From: Virgil on 10 May 2007 14:09 In article <1178791668.851141.297820(a)y80g2000hsf.googlegroups.com>, WM <mueckenh(a)rz.fh-augsburg.de> wrote: > On 9 Mai, 20:47, Virgil <vir...(a)comcast.net> wrote: > > > In fact, to establish the difference between the diagonal and any one > > other only requires finitely many digits, which WM knows but chooses to > > ignore. > > This is also true for the numbers 1.000... and 0.999... > > Why must this case be excluded from the proof? Because they are both excluded from appearing after the point in the diagonal. The diagonal rule excludes both 0's and 9's after the decimal point, so automatically cannot be equal to any number whose decimal expansion can have them there.

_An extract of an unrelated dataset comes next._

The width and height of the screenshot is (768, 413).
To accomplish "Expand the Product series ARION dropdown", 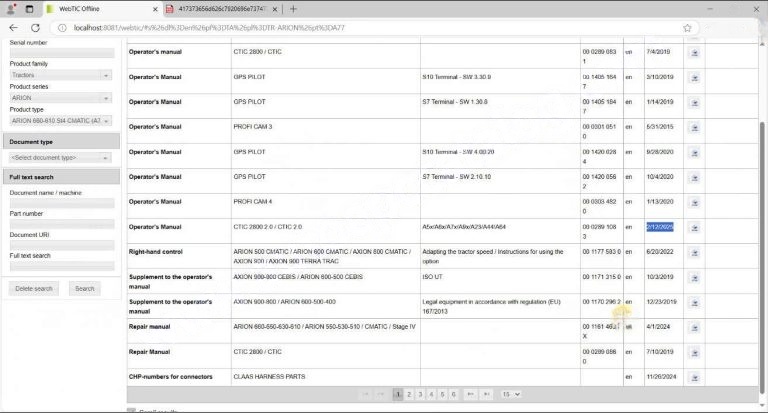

From: MoeBlee on 10 May 2007 14:11
On May 10, 10:15 am, WM <mueck...(a)rz.fh-augsburg.de> wrote: > The last exercise is a good homework for such "mathematicians" who > studied in Oxford or Harvard or at home and, therefore, do not know > that dom R and ran R do exist for any binary relation, or in other > words: without domain and range R would not be a binary relation. P.S. As has been explained to you now a hundredfold, yes, every relation has its domain and its range, but that doesn't entail that is required to mention that in the mere definition of 'relation' and not even just to prove that a set is a relation. Take the simplest example possible: Theorem: {<0 0>} is a relation. Proof: Ax(x e {<0 0>} -> x is an ordered pair). And in that proof it was not required to mention that {<0 0>} has a domain and a range; and it was not required to mention that {0} happens to be both the domain and range of {<0 0>}. Do you understand now? MoeBlee |